• _MATERIALS PROVIDED_
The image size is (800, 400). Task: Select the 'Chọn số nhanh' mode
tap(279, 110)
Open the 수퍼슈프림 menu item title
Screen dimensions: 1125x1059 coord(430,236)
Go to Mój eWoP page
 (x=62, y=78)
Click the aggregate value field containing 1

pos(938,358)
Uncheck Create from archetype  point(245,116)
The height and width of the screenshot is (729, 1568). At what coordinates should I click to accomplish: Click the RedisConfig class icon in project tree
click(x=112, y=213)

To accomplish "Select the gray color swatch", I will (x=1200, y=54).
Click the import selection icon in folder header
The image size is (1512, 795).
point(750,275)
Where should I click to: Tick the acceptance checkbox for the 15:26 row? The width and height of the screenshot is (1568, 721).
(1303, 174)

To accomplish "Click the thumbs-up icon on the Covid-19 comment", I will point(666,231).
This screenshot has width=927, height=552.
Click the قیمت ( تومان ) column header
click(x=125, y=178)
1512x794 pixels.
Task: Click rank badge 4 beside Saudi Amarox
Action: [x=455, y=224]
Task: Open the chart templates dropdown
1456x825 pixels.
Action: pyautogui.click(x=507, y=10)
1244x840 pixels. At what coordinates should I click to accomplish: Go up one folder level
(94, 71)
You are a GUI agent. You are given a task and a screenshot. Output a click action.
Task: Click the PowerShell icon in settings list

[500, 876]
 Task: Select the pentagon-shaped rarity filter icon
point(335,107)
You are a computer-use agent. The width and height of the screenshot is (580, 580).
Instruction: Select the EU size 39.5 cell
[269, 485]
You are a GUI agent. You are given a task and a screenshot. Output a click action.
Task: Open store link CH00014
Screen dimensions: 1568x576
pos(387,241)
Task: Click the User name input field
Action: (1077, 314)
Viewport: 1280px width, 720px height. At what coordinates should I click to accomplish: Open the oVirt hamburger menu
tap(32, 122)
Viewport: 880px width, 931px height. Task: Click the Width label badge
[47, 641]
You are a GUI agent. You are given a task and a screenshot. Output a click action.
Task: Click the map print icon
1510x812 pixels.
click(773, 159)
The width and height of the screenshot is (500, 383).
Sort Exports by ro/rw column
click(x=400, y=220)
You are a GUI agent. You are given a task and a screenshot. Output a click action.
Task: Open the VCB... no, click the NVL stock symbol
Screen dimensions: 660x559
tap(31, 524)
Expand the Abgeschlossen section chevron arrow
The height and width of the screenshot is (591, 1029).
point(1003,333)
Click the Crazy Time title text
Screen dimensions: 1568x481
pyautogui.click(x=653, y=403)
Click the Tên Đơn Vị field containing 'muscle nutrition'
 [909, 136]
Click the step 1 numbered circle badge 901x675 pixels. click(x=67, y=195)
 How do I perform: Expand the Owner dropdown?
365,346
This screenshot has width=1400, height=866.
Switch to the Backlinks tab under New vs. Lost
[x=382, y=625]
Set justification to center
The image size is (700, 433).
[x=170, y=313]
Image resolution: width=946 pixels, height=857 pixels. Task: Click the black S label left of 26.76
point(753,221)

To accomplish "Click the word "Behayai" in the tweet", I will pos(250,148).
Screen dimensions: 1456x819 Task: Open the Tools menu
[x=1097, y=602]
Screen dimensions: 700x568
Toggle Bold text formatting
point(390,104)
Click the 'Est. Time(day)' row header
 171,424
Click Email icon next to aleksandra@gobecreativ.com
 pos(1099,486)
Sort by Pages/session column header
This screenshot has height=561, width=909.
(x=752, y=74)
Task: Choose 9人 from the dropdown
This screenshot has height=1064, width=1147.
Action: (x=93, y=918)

• _EXERCISE OBJECTIVE_
Copy all of the entries above word for word.

• _EXPECTED ANSWER_
The image size is (800, 400). Task: Select the 'Chọn số nhanh' mode
tap(279, 110)
Open the 수퍼슈프림 menu item title
Screen dimensions: 1125x1059 coord(430,236)
Go to Mój eWoP page
 (x=62, y=78)
Click the aggregate value field containing 1

pos(938,358)
Uncheck Create from archetype  point(245,116)
The height and width of the screenshot is (729, 1568). At what coordinates should I click to accomplish: Click the RedisConfig class icon in project tree
click(x=112, y=213)

To accomplish "Select the gray color swatch", I will (x=1200, y=54).
Click the import selection icon in folder header
The image size is (1512, 795).
point(750,275)
Where should I click to: Tick the acceptance checkbox for the 15:26 row? The width and height of the screenshot is (1568, 721).
(1303, 174)

To accomplish "Click the thumbs-up icon on the Covid-19 comment", I will point(666,231).
This screenshot has width=927, height=552.
Click the قیمت ( تومان ) column header
click(x=125, y=178)
1512x794 pixels.
Task: Click rank badge 4 beside Saudi Amarox
Action: [x=455, y=224]
Task: Open the chart templates dropdown
1456x825 pixels.
Action: pyautogui.click(x=507, y=10)
1244x840 pixels. At what coordinates should I click to accomplish: Go up one folder level
(94, 71)
You are a GUI agent. You are given a task and a screenshot. Output a click action.
Task: Click the PowerShell icon in settings list

[500, 876]
 Task: Select the pentagon-shaped rarity filter icon
point(335,107)
You are a computer-use agent. The width and height of the screenshot is (580, 580).
Instruction: Select the EU size 39.5 cell
[269, 485]
You are a GUI agent. You are given a task and a screenshot. Output a click action.
Task: Open store link CH00014
Screen dimensions: 1568x576
pos(387,241)
Task: Click the User name input field
Action: (1077, 314)
Viewport: 1280px width, 720px height. At what coordinates should I click to accomplish: Open the oVirt hamburger menu
tap(32, 122)
Viewport: 880px width, 931px height. Task: Click the Width label badge
[47, 641]
You are a GUI agent. You are given a task and a screenshot. Output a click action.
Task: Click the map print icon
1510x812 pixels.
click(773, 159)
The width and height of the screenshot is (500, 383).
Sort Exports by ro/rw column
click(x=400, y=220)
You are a GUI agent. You are given a task and a screenshot. Output a click action.
Task: Open the VCB... no, click the NVL stock symbol
Screen dimensions: 660x559
tap(31, 524)
Expand the Abgeschlossen section chevron arrow
The height and width of the screenshot is (591, 1029).
point(1003,333)
Click the Crazy Time title text
Screen dimensions: 1568x481
pyautogui.click(x=653, y=403)
Click the Tên Đơn Vị field containing 'muscle nutrition'
 [909, 136]
Click the step 1 numbered circle badge 901x675 pixels. click(x=67, y=195)
 How do I perform: Expand the Owner dropdown?
365,346
This screenshot has width=1400, height=866.
Switch to the Backlinks tab under New vs. Lost
[x=382, y=625]
Set justification to center
The image size is (700, 433).
[x=170, y=313]
Image resolution: width=946 pixels, height=857 pixels. Task: Click the black S label left of 26.76
point(753,221)

To accomplish "Click the word "Behayai" in the tweet", I will pos(250,148).
Screen dimensions: 1456x819 Task: Open the Tools menu
[x=1097, y=602]
Screen dimensions: 700x568
Toggle Bold text formatting
point(390,104)
Click the 'Est. Time(day)' row header
 171,424
Click Email icon next to aleksandra@gobecreativ.com
 pos(1099,486)
Sort by Pages/session column header
This screenshot has height=561, width=909.
(x=752, y=74)
Task: Choose 9人 from the dropdown
This screenshot has height=1064, width=1147.
Action: (x=93, y=918)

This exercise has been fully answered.